Based on a multiple sample case study of six cce schools, this seminar offers a holistic framework for thinking about a school’s journey from apprentice to journeyman to master. Two schools were examined under each maturity level, and the conclusion of this case study is a clear improvement pathway focused on (1) diagnosing stage of maturity, (2) develop future targets with stage-based wisdom, and (3) discerning the best means to measure progress on those targets. The schools were studied by examining public records about the school as well as interviewing the leadership of the school.
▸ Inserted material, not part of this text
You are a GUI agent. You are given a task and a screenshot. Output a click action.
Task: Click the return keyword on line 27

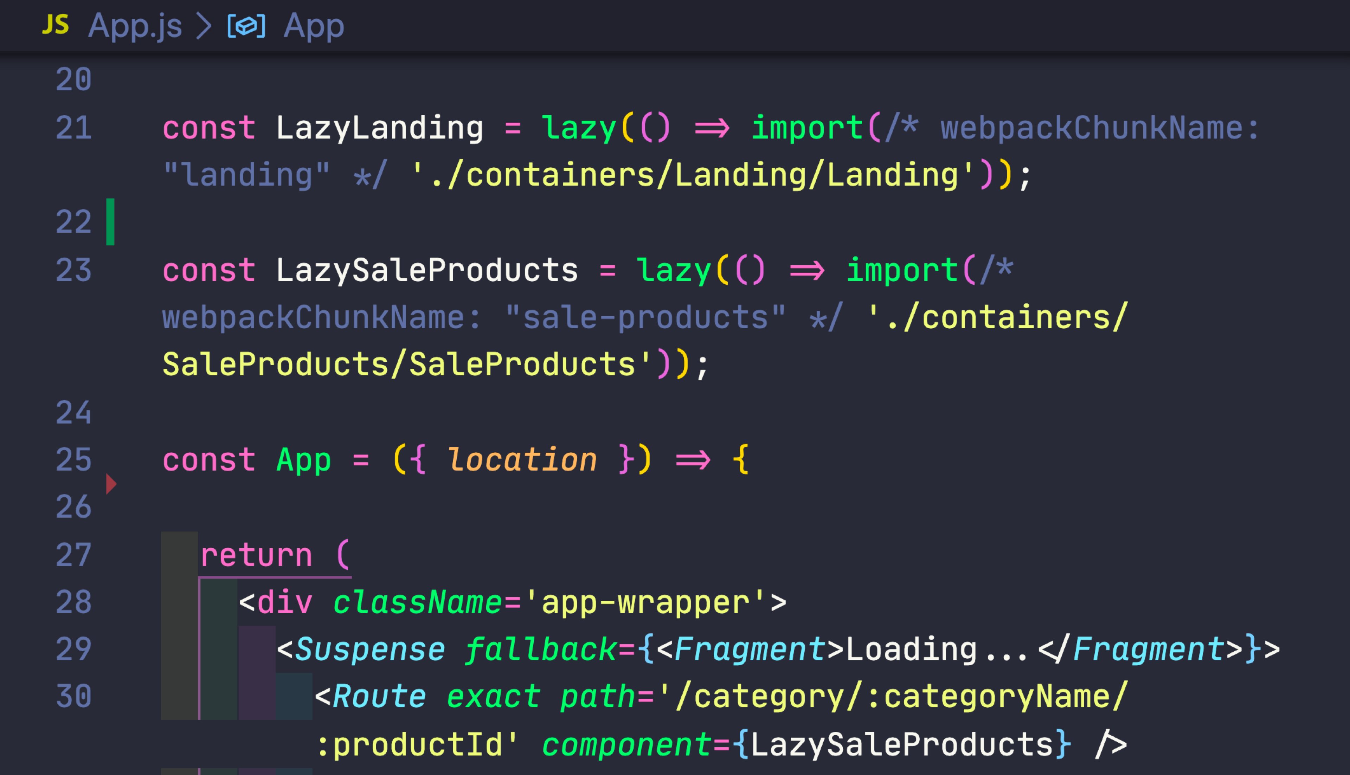(x=256, y=555)
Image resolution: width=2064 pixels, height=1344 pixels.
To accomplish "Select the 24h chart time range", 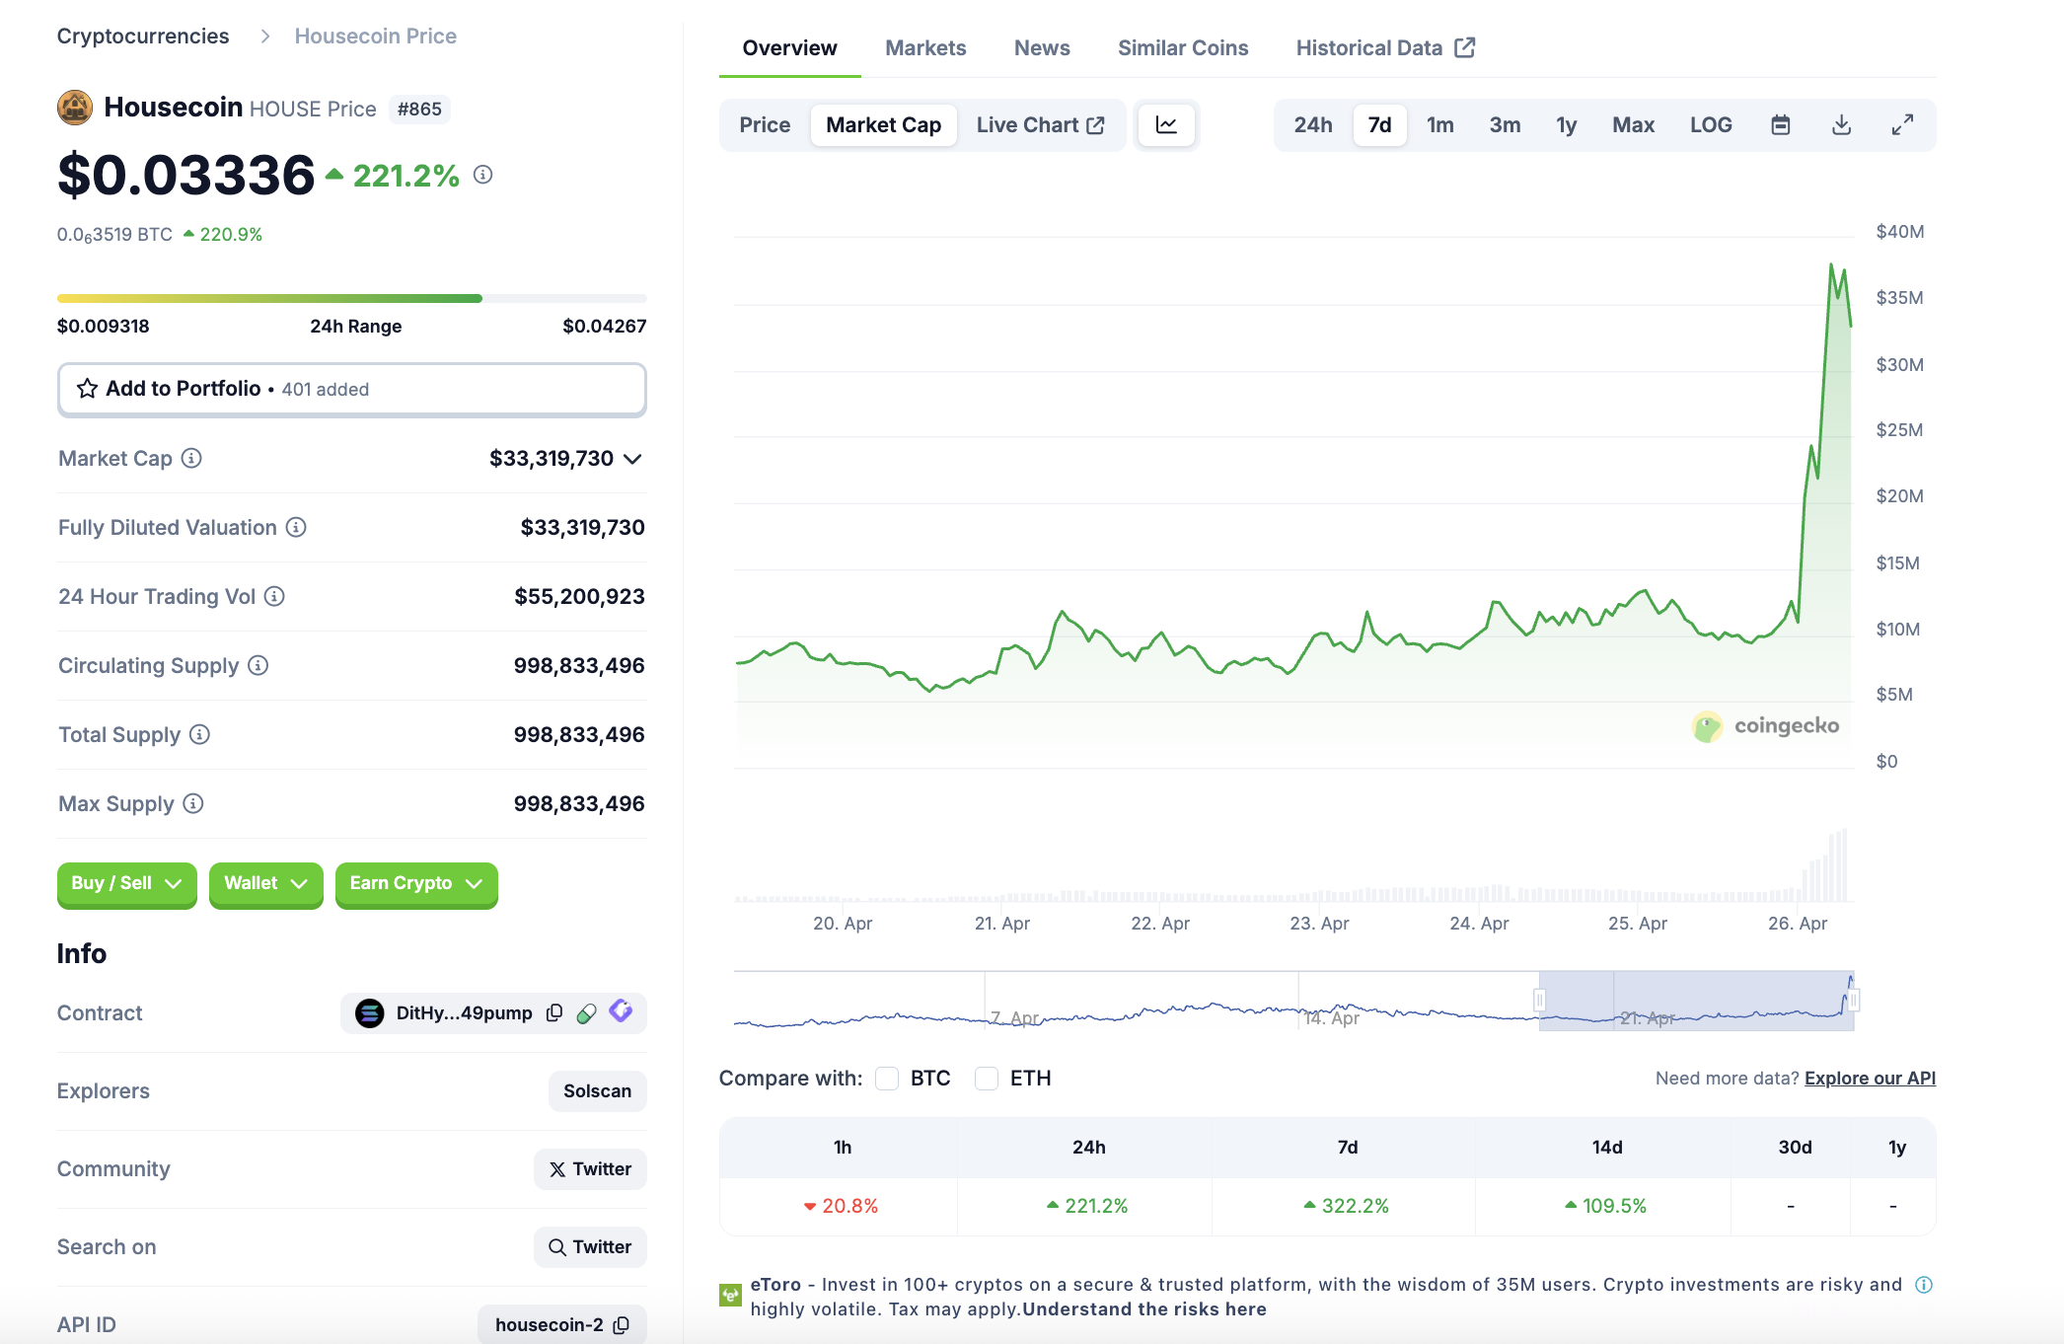I will click(x=1312, y=125).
The benefit of this study is that it helps smaller schools not try to be Geneva, Veritas or Ambrose but instead offers them a framework that can guide them to chart a faithful path for their schools’ future. Moreover, this leadership study for schools is explicitly guided and governed by both the philosophy and theology of the classical Christian movement rather than the philosophical pragmatism and materialistic empiricism of many leadership and management works.

David Seibel

As the Head of School, David Seibel aims to cultivate a generation of scholar-disciples who are passionate about learning. Husband to Brooke and father of one current and an additional three future Coram Deo students, David holds an MDiv from Southern Seminary, an MEd from Marian University, and BA in Economics and Spanish from Wabash College. He is also a doctoral candidate studying the classical Christian movement at Southern Seminary.

In the Fullness of Time

“In the Fullness of Time” (Gal. 4:4) describes how God prepared his world to grasp who Jesus is and to receive him as the divine savior. God used the Jewish Diaspora, hellenization spread by Alexander the Great, Roman roads, the pax Romana, and history, philosophy, and myth to prepare for Christ. A common objection to the biblical account of Jesus is that the Bible’s story of him was plagiarized from previous myths of dying and rising gods and heroes. While it is true that there are stories like this prior to Jesus, seen in the figures of Osiris, Odysseus, and Aeneas, his story is unique because it isn’t merely a story but, as the Bible claims, it actually took place in history. This talk explores the evidence that Jesus came at just the right time in history and how he is, as C. S. Lewis said, “the myth made fact.”

Matthew Heckel

Matthew Heckel teaches history, Latin, and apologetics at Heritage Classical Christian Academy in St. Louis, MO, where he has taught for nineteen years and served as interim headmaster, and is an adjunct instructor of history at Missouri Baptist University. He has a Ph.D. in Reformation Studies from Concordia Seminary St. Louis and an M.Div. from Covenant Theological seminary. He has been published in Journal of the Evangelical Theological Society, Presbyterion, Church History, and contributed to the T & T Clark Companion to Reformation Theology. Matt and his wife Tammy have three children and are members at Covenant Presbyterian Church. He enjoys following Cardinal baseball, reading, watching films and documentaries, traveling, and is always up for a round of golf.